### SUPPLIED RECORDS

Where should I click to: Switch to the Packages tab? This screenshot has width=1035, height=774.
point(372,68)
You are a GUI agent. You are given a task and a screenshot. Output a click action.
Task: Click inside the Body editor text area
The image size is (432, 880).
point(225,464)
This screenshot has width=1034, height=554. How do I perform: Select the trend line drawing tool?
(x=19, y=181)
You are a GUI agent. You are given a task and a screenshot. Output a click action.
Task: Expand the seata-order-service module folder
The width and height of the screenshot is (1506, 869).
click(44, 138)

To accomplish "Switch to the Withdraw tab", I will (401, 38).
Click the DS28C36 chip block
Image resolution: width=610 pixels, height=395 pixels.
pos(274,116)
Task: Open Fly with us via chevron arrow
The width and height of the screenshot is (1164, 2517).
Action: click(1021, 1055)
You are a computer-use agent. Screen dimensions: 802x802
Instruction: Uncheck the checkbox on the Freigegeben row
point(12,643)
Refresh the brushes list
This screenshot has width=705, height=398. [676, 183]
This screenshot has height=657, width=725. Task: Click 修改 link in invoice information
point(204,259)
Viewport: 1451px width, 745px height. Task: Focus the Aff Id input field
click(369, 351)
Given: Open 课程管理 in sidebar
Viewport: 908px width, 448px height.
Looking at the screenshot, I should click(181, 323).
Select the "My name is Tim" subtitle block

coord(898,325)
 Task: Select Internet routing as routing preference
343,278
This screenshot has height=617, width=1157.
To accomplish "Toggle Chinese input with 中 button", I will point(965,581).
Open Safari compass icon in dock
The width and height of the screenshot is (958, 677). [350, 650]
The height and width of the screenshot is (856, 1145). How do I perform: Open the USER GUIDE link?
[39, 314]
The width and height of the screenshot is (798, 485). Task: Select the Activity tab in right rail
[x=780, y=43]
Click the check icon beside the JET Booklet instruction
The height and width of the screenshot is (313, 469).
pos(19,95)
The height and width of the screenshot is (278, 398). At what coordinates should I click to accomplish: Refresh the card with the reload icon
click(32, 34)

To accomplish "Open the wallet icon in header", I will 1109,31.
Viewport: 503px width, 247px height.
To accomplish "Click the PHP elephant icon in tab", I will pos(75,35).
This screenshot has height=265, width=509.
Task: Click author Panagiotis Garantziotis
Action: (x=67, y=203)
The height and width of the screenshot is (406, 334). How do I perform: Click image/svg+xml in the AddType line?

######

REQUIRED WORK:
The expected answer is an exact copy of the lines above, beginning at the line with "Task: Expand the" and ending at the line with "Task: Open Fly with us via chevron arrow", with both ends in.

RESULT FOR THIS EXERCISE:
Task: Expand the seata-order-service module folder
The width and height of the screenshot is (1506, 869).
click(44, 138)

To accomplish "Switch to the Withdraw tab", I will (401, 38).
Click the DS28C36 chip block
Image resolution: width=610 pixels, height=395 pixels.
pos(274,116)
Task: Open Fly with us via chevron arrow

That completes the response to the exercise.